Every time I rack my brain of new and creative ideas to share what it is like to live in a different country the best think I can think of to say is "basically it's not America, and I love that." Don't get me wrong, America -to an extent- is an amazing country and I am thankful for my childhood there; but living in a different country, especially one that is less well off, really expands your view of the world and how things function, how people live and what it really means to "have a lot". I realized quite quickly living here just how ridiculous some things in America are, and how many of the things I lived with on a daily basis, all of a sudden become luxuries and actually quite unneeded in my mind. (Hot water? Air Conditioning? Washing machine? Dryer? Stop signs?)  And how many of the luxuries that I used to dream of having suddenly become obsolete and meaningless. (It's hard to dream of a house with a double oven anymore when 14 girls share a tiny one rack oven and things turn out perfectly fine.) Please don't take this the wrong way; I have no judgements to those of you who live daily with any of the things I just listed, I myself lived with them a mere two months ago. My desire is to simply share with you the things I have been experiencing and learning.
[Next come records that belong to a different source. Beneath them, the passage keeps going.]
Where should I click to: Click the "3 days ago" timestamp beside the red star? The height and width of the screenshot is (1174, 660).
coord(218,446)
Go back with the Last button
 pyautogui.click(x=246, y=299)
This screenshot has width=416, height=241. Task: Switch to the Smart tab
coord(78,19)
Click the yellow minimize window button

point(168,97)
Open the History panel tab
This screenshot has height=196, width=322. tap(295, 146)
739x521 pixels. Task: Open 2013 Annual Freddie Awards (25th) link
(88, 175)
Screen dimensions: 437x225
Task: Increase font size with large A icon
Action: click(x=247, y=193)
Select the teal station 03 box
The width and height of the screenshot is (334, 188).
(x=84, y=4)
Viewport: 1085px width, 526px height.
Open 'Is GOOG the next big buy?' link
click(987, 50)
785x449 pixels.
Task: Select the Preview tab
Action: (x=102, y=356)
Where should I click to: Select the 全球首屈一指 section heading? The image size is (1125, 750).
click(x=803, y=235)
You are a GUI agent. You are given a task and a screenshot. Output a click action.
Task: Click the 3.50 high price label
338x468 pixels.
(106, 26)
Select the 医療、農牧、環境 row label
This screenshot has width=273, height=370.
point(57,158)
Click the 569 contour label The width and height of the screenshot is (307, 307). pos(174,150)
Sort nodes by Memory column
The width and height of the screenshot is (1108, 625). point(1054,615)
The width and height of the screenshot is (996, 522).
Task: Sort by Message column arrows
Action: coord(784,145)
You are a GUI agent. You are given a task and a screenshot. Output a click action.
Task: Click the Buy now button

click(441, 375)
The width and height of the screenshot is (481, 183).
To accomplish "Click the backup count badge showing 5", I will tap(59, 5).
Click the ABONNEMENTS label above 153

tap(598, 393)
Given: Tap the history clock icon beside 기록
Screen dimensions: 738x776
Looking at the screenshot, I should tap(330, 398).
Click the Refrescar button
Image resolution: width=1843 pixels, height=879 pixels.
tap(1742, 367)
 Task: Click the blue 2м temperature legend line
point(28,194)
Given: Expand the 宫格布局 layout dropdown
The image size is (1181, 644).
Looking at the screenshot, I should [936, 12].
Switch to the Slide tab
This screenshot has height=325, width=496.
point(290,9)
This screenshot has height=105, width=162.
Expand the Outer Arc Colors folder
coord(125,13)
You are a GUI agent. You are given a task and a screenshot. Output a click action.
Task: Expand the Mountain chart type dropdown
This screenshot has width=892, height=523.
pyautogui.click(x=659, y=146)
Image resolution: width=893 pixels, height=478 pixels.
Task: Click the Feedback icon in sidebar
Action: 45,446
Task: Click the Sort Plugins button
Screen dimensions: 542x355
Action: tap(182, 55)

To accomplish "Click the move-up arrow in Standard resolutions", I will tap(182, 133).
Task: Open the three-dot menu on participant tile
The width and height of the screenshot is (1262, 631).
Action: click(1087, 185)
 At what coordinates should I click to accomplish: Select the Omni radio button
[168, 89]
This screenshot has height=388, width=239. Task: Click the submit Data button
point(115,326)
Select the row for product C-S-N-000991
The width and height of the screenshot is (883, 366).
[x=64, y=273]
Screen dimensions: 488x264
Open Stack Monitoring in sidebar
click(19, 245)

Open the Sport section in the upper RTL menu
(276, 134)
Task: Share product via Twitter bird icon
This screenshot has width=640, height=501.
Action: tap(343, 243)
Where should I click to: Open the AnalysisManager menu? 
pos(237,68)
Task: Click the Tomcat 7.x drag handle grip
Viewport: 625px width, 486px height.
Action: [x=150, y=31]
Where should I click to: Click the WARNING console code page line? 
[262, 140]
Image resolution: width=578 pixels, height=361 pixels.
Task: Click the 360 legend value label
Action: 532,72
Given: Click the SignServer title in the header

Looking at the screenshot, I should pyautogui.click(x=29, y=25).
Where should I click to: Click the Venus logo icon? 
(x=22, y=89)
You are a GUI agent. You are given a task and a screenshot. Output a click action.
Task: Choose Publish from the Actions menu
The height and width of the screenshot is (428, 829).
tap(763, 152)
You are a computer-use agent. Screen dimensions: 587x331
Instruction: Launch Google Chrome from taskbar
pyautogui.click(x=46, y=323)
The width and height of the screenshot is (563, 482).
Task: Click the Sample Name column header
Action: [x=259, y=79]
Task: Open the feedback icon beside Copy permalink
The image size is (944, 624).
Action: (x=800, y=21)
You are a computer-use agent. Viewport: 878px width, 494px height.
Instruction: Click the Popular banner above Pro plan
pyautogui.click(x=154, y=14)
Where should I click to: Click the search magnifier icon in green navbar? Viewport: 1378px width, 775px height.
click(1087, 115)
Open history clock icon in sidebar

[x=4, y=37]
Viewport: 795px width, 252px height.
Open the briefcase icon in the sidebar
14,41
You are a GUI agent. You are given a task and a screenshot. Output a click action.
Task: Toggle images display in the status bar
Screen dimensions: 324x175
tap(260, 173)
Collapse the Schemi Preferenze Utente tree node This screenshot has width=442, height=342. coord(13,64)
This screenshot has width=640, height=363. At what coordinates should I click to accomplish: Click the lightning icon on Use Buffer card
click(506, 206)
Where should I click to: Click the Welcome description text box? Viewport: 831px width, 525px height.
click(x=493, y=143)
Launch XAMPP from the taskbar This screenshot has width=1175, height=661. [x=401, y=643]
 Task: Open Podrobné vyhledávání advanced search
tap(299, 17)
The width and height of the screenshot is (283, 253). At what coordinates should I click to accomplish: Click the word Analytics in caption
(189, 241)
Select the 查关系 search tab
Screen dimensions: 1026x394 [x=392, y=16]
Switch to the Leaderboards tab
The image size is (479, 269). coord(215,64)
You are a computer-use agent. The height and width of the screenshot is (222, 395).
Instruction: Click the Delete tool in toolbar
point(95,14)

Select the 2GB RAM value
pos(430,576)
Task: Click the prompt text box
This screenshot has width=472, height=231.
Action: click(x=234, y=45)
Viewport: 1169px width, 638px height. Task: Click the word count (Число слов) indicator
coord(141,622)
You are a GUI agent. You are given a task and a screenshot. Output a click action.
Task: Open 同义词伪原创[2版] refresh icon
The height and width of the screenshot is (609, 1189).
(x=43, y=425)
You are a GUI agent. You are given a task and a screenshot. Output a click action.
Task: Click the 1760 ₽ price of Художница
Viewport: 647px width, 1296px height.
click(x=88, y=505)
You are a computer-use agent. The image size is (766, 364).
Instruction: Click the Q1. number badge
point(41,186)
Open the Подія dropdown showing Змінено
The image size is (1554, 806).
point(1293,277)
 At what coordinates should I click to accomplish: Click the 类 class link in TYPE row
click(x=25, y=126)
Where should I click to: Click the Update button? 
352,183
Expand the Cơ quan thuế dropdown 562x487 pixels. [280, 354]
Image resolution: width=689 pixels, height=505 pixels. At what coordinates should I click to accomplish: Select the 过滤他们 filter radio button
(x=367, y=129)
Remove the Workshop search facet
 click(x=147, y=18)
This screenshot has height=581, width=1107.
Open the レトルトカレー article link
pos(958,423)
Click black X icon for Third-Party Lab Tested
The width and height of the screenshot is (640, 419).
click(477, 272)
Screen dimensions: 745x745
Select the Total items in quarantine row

Being the sentimental person that I am, I constantly have moments where I think to myself "take a mental picture Bekah, this moment is priceless".  Today I am excited to share some of these many, many "pictures" I have been storing on my mental hard drive. Like the moment where all 10 girls living in our house are sitting around our dining room table laughing and talking; or the moment where I am sitting on the back of a motorcycle for the first time (one of the easiest forms of transportation here is flagging down a motorcycle driver who will let you climb on the back and take you whereever you want). {Side note- riding on the back of a motorcycle is the bomb.} Or the moment when almost all the girls are gone and so the few left are blasting music while we sit in a circle studying. The moment when I watch a father pray with his daughter while she is in labor. The moment when I spend an afternoon fabric shopping with a friend having deep talks and going to McDonalds for a snack. The moment I find a baby's heartbeat on a Fetoscope by myself. The moment when it pours and a few of my dorm mates and I slide across the porch in the pouring rain. The moment  I feel a little baby kick my hand in response to my palpation of the mother's stomach. The moment when we learn about how to judge Edema pitting by playing with playdough in class. The moment when we talk to our trycie driver and find out all about his life here in the Philippines, and I think "this is what expanding your mind really means".


These are my little thoughts, my little moments, and I am thankful I get to share them with you.